---------- THE DATA

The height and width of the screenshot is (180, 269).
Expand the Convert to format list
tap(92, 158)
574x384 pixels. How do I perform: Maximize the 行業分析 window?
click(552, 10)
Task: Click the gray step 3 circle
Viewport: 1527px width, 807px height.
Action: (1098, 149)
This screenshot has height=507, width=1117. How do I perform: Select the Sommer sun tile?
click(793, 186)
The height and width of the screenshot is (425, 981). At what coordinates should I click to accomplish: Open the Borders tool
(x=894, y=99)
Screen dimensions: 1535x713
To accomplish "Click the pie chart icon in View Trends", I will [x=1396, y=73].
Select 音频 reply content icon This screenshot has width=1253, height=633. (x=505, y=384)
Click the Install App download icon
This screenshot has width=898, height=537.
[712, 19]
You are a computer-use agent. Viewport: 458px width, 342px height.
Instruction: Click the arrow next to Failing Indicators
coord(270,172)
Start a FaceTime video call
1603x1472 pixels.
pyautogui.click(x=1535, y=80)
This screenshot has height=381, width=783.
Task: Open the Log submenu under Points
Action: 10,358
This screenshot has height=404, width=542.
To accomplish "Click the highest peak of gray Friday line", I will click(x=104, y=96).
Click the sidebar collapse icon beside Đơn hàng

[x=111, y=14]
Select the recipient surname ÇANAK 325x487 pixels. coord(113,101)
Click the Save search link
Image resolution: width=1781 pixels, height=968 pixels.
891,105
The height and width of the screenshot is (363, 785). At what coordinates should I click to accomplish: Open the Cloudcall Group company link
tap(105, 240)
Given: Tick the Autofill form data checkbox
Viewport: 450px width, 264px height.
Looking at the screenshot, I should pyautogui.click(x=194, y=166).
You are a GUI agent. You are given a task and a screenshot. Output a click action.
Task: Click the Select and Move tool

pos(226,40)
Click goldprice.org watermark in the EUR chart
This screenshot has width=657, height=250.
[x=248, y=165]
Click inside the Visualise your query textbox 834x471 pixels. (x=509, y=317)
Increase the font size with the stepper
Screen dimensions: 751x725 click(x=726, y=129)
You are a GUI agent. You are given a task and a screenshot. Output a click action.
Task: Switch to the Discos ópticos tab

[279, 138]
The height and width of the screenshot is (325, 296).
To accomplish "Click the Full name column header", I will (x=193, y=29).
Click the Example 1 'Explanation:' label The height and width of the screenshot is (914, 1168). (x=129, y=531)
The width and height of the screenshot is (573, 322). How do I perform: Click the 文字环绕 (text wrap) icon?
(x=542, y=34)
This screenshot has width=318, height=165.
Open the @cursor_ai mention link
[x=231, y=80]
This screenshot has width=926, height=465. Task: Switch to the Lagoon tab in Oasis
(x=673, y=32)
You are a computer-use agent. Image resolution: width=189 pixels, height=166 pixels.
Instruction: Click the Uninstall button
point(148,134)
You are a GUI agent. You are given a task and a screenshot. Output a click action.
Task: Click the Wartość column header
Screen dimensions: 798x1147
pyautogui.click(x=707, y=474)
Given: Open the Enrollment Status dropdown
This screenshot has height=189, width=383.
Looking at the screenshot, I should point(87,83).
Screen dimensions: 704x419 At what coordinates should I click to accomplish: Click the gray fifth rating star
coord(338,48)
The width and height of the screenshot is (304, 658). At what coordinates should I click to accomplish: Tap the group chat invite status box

--------------------

Rewrite the listing above so that "The height and width of the screenshot is" reads "The dimensions of the screenshot are" wherever it occurs, and leave every other line and character as it stands.

SOLVED EXERCISE =
The dimensions of the screenshot are (180, 269).
Expand the Convert to format list
tap(92, 158)
574x384 pixels. How do I perform: Maximize the 行業分析 window?
click(552, 10)
Task: Click the gray step 3 circle
Viewport: 1527px width, 807px height.
Action: (1098, 149)
This screenshot has height=507, width=1117. How do I perform: Select the Sommer sun tile?
click(793, 186)
The dimensions of the screenshot are (425, 981). At what coordinates should I click to accomplish: Open the Borders tool
(x=894, y=99)
Screen dimensions: 1535x713
To accomplish "Click the pie chart icon in View Trends", I will [x=1396, y=73].
Select 音频 reply content icon This screenshot has width=1253, height=633. (x=505, y=384)
Click the Install App download icon
This screenshot has width=898, height=537.
[712, 19]
You are a computer-use agent. Viewport: 458px width, 342px height.
Instruction: Click the arrow next to Failing Indicators
coord(270,172)
Start a FaceTime video call
1603x1472 pixels.
pyautogui.click(x=1535, y=80)
This screenshot has height=381, width=783.
Task: Open the Log submenu under Points
Action: 10,358
This screenshot has height=404, width=542.
To accomplish "Click the highest peak of gray Friday line", I will click(x=104, y=96).
Click the sidebar collapse icon beside Đơn hàng

[x=111, y=14]
Select the recipient surname ÇANAK 325x487 pixels. coord(113,101)
Click the Save search link
Image resolution: width=1781 pixels, height=968 pixels.
891,105
The dimensions of the screenshot are (363, 785). At what coordinates should I click to accomplish: Open the Cloudcall Group company link
tap(105, 240)
Given: Tick the Autofill form data checkbox
Viewport: 450px width, 264px height.
Looking at the screenshot, I should pyautogui.click(x=194, y=166).
You are a GUI agent. You are given a task and a screenshot. Output a click action.
Task: Click the Select and Move tool

pos(226,40)
Click goldprice.org watermark in the EUR chart
This screenshot has width=657, height=250.
[x=248, y=165]
Click inside the Visualise your query textbox 834x471 pixels. (x=509, y=317)
Increase the font size with the stepper
Screen dimensions: 751x725 click(x=726, y=129)
You are a GUI agent. You are given a task and a screenshot. Output a click action.
Task: Switch to the Discos ópticos tab

[279, 138]
The dimensions of the screenshot are (325, 296).
To accomplish "Click the Full name column header", I will (x=193, y=29).
Click the Example 1 'Explanation:' label The dimensions of the screenshot are (914, 1168). (x=129, y=531)
The width and height of the screenshot is (573, 322). How do I perform: Click the 文字环绕 (text wrap) icon?
(x=542, y=34)
This screenshot has width=318, height=165.
Open the @cursor_ai mention link
[x=231, y=80]
This screenshot has width=926, height=465. Task: Switch to the Lagoon tab in Oasis
(x=673, y=32)
You are a computer-use agent. Image resolution: width=189 pixels, height=166 pixels.
Instruction: Click the Uninstall button
point(148,134)
You are a GUI agent. You are given a task and a screenshot. Output a click action.
Task: Click the Wartość column header
Screen dimensions: 798x1147
pyautogui.click(x=707, y=474)
Given: Open the Enrollment Status dropdown
This screenshot has height=189, width=383.
Looking at the screenshot, I should point(87,83).
Screen dimensions: 704x419 At what coordinates should I click to accomplish: Click the gray fifth rating star
coord(338,48)
The width and height of the screenshot is (304, 658). At what coordinates should I click to accomplish: Tap the group chat invite status box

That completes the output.